Start of Recorded data

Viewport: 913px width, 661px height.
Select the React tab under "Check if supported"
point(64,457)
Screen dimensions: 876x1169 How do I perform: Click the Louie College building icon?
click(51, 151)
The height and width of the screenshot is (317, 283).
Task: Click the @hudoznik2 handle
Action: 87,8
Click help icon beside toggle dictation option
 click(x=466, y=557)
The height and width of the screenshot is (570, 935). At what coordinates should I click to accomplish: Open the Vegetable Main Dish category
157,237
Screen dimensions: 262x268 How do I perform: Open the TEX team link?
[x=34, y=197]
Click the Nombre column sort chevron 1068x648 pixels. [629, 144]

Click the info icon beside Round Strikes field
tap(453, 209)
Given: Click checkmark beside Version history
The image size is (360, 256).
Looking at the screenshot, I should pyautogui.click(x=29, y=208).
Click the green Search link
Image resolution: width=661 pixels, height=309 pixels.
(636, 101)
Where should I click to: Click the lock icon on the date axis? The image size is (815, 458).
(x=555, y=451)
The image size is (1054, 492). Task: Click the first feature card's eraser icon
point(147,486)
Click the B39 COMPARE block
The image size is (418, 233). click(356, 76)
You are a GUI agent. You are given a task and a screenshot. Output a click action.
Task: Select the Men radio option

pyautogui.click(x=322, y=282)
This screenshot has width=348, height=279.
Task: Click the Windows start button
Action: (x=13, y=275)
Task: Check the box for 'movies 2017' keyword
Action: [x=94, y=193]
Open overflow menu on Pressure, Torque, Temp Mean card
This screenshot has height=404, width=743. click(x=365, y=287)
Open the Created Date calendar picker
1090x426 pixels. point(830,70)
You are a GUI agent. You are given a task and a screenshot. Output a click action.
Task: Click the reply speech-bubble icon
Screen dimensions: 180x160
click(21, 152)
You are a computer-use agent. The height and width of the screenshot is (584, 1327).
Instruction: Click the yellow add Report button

End of Recorded data

→ **What is needed**: Output nothing but the lines from the one containing "Where should I" through the last line of the data, exactly as they stand.

→ **Task response**:
Where should I click to: Click the lock icon on the date axis? The image size is (815, 458).
(x=555, y=451)
The image size is (1054, 492). Task: Click the first feature card's eraser icon
point(147,486)
Click the B39 COMPARE block
The image size is (418, 233). click(356, 76)
You are a GUI agent. You are given a task and a screenshot. Output a click action.
Task: Select the Men radio option

pyautogui.click(x=322, y=282)
This screenshot has width=348, height=279.
Task: Click the Windows start button
Action: (x=13, y=275)
Task: Check the box for 'movies 2017' keyword
Action: [x=94, y=193]
Open overflow menu on Pressure, Torque, Temp Mean card
This screenshot has height=404, width=743. click(x=365, y=287)
Open the Created Date calendar picker
1090x426 pixels. point(830,70)
You are a GUI agent. You are given a task and a screenshot. Output a click action.
Task: Click the reply speech-bubble icon
Screen dimensions: 180x160
click(21, 152)
You are a computer-use agent. The height and width of the screenshot is (584, 1327).
Instruction: Click the yellow add Report button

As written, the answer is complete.